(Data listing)

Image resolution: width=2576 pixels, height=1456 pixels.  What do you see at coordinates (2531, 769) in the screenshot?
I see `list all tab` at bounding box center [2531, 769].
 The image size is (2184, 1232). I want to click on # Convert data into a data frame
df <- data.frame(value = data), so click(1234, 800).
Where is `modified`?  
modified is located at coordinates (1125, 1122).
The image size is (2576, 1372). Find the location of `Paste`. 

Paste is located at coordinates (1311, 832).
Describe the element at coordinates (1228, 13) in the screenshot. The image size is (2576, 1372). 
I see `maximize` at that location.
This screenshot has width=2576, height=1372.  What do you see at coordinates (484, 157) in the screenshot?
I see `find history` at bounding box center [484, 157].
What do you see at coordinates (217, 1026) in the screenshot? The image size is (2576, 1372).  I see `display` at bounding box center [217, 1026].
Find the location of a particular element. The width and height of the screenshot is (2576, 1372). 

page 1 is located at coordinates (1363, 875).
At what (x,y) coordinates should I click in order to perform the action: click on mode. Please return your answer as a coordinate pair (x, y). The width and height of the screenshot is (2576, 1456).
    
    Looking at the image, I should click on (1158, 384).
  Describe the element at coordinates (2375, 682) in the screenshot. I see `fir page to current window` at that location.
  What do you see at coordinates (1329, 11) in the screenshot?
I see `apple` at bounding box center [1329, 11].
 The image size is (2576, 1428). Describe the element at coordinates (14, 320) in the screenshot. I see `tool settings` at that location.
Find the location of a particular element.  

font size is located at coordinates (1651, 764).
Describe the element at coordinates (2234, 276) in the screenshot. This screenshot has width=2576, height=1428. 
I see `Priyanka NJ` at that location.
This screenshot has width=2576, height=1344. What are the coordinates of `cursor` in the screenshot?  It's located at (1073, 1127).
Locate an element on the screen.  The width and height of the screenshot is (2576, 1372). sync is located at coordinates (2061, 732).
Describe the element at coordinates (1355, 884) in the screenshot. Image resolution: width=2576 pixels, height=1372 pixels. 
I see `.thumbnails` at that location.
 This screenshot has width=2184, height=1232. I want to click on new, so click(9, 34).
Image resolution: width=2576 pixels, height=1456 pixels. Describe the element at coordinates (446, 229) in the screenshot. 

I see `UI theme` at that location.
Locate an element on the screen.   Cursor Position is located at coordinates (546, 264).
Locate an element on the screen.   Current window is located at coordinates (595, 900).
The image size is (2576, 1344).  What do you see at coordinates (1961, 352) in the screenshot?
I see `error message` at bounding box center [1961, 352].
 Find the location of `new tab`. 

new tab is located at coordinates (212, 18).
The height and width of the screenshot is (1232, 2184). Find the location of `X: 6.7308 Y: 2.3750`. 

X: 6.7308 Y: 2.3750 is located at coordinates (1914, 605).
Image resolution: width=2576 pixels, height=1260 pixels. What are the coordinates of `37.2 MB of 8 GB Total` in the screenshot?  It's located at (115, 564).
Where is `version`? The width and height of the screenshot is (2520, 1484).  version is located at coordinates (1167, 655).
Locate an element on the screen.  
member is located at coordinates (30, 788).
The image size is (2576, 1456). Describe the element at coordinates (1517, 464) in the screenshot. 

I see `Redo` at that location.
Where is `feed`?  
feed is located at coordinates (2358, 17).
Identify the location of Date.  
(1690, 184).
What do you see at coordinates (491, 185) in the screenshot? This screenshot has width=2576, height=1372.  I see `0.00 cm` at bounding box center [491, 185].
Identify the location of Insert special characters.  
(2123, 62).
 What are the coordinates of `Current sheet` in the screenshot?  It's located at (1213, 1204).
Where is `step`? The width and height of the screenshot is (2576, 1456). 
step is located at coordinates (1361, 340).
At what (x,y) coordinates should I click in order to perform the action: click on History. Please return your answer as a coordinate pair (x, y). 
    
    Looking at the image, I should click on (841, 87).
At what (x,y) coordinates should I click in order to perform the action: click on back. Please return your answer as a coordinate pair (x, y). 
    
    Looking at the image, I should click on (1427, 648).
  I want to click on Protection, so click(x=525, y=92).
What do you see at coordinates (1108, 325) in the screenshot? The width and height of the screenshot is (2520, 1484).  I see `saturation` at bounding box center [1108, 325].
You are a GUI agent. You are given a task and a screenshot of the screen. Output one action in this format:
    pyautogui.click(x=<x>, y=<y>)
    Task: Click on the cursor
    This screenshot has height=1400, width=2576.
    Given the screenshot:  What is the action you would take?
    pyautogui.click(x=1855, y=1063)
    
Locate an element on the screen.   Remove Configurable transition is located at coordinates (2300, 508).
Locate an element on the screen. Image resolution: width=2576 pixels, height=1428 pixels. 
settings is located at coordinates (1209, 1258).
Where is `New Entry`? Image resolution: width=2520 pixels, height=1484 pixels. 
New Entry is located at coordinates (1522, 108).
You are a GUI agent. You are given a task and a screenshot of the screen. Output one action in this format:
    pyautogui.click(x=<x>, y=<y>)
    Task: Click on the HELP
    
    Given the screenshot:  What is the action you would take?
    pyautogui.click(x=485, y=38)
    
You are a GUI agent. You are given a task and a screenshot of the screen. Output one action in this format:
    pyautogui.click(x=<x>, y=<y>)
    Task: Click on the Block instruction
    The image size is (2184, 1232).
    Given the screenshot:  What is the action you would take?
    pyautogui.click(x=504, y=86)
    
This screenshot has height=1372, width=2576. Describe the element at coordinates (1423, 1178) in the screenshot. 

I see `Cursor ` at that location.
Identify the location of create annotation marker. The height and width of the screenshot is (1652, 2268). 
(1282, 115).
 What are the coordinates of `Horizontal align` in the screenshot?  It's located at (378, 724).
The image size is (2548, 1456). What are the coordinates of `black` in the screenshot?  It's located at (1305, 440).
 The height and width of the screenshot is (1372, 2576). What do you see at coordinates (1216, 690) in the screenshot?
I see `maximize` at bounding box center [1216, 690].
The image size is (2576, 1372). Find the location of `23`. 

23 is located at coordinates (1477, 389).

*The request*:
Copy every item above word for word, with no changes.

*Reply*:
Image resolution: width=2576 pixels, height=1456 pixels.  What do you see at coordinates (2531, 769) in the screenshot?
I see `list all tab` at bounding box center [2531, 769].
 The image size is (2184, 1232). I want to click on # Convert data into a data frame
df <- data.frame(value = data), so click(1234, 800).
Where is `modified`?  
modified is located at coordinates (1125, 1122).
The image size is (2576, 1372). Find the location of `Paste`. 

Paste is located at coordinates (1311, 832).
Describe the element at coordinates (1228, 13) in the screenshot. The image size is (2576, 1372). 
I see `maximize` at that location.
This screenshot has width=2576, height=1372.  What do you see at coordinates (484, 157) in the screenshot?
I see `find history` at bounding box center [484, 157].
What do you see at coordinates (217, 1026) in the screenshot? The image size is (2576, 1372).  I see `display` at bounding box center [217, 1026].
Find the location of a particular element. The width and height of the screenshot is (2576, 1372). 

page 1 is located at coordinates (1363, 875).
At what (x,y) coordinates should I click in order to perform the action: click on mode. Please return your answer as a coordinate pair (x, y). The width and height of the screenshot is (2576, 1456).
    
    Looking at the image, I should click on (1158, 384).
  Describe the element at coordinates (2375, 682) in the screenshot. I see `fir page to current window` at that location.
  What do you see at coordinates (1329, 11) in the screenshot?
I see `apple` at bounding box center [1329, 11].
 The image size is (2576, 1428). Describe the element at coordinates (14, 320) in the screenshot. I see `tool settings` at that location.
Find the location of a particular element.  

font size is located at coordinates (1651, 764).
Describe the element at coordinates (2234, 276) in the screenshot. This screenshot has width=2576, height=1428. 
I see `Priyanka NJ` at that location.
This screenshot has width=2576, height=1344. What are the coordinates of `cursor` in the screenshot?  It's located at (1073, 1127).
Locate an element on the screen.  The width and height of the screenshot is (2576, 1372). sync is located at coordinates (2061, 732).
Describe the element at coordinates (1355, 884) in the screenshot. Image resolution: width=2576 pixels, height=1372 pixels. 
I see `.thumbnails` at that location.
 This screenshot has width=2184, height=1232. I want to click on new, so click(9, 34).
Image resolution: width=2576 pixels, height=1456 pixels. Describe the element at coordinates (446, 229) in the screenshot. 

I see `UI theme` at that location.
Locate an element on the screen.   Cursor Position is located at coordinates (546, 264).
Locate an element on the screen.   Current window is located at coordinates (595, 900).
The image size is (2576, 1344).  What do you see at coordinates (1961, 352) in the screenshot?
I see `error message` at bounding box center [1961, 352].
 Find the location of `new tab`. 

new tab is located at coordinates (212, 18).
The height and width of the screenshot is (1232, 2184). Find the location of `X: 6.7308 Y: 2.3750`. 

X: 6.7308 Y: 2.3750 is located at coordinates (1914, 605).
Image resolution: width=2576 pixels, height=1260 pixels. What are the coordinates of `37.2 MB of 8 GB Total` in the screenshot?  It's located at (115, 564).
Where is `version`? The width and height of the screenshot is (2520, 1484).  version is located at coordinates (1167, 655).
Locate an element on the screen.  
member is located at coordinates (30, 788).
The image size is (2576, 1456). Describe the element at coordinates (1517, 464) in the screenshot. 

I see `Redo` at that location.
Where is `feed`?  
feed is located at coordinates (2358, 17).
Identify the location of Date.  
(1690, 184).
What do you see at coordinates (491, 185) in the screenshot? This screenshot has width=2576, height=1372.  I see `0.00 cm` at bounding box center [491, 185].
Identify the location of Insert special characters.  
(2123, 62).
 What are the coordinates of `Current sheet` in the screenshot?  It's located at (1213, 1204).
Where is `step`? The width and height of the screenshot is (2576, 1456). 
step is located at coordinates (1361, 340).
At what (x,y) coordinates should I click in order to perform the action: click on History. Please return your answer as a coordinate pair (x, y). 
    
    Looking at the image, I should click on (841, 87).
At what (x,y) coordinates should I click in order to perform the action: click on back. Please return your answer as a coordinate pair (x, y). 
    
    Looking at the image, I should click on (1427, 648).
  I want to click on Protection, so click(x=525, y=92).
What do you see at coordinates (1108, 325) in the screenshot? The width and height of the screenshot is (2520, 1484).  I see `saturation` at bounding box center [1108, 325].
You are a GUI agent. You are given a task and a screenshot of the screen. Output one action in this format:
    pyautogui.click(x=<x>, y=<y>)
    Task: Click on the cursor
    This screenshot has height=1400, width=2576.
    Given the screenshot:  What is the action you would take?
    pyautogui.click(x=1855, y=1063)
    
Locate an element on the screen.   Remove Configurable transition is located at coordinates (2300, 508).
Locate an element on the screen. Image resolution: width=2576 pixels, height=1428 pixels. 
settings is located at coordinates (1209, 1258).
Where is `New Entry`? Image resolution: width=2520 pixels, height=1484 pixels. 
New Entry is located at coordinates (1522, 108).
You are a GUI agent. You are given a task and a screenshot of the screen. Output one action in this format:
    pyautogui.click(x=<x>, y=<y>)
    Task: Click on the HELP
    
    Given the screenshot:  What is the action you would take?
    pyautogui.click(x=485, y=38)
    
You are a GUI agent. You are given a task and a screenshot of the screen. Output one action in this format:
    pyautogui.click(x=<x>, y=<y>)
    Task: Click on the Block instruction
    The image size is (2184, 1232).
    Given the screenshot:  What is the action you would take?
    pyautogui.click(x=504, y=86)
    
This screenshot has height=1372, width=2576. Describe the element at coordinates (1423, 1178) in the screenshot. 

I see `Cursor ` at that location.
Identify the location of create annotation marker. The height and width of the screenshot is (1652, 2268). 
(1282, 115).
 What are the coordinates of `Horizontal align` in the screenshot?  It's located at (378, 724).
The image size is (2548, 1456). What are the coordinates of `black` in the screenshot?  It's located at (1305, 440).
 The height and width of the screenshot is (1372, 2576). What do you see at coordinates (1216, 690) in the screenshot?
I see `maximize` at bounding box center [1216, 690].
The image size is (2576, 1372). Find the location of `23`. 

23 is located at coordinates (1477, 389).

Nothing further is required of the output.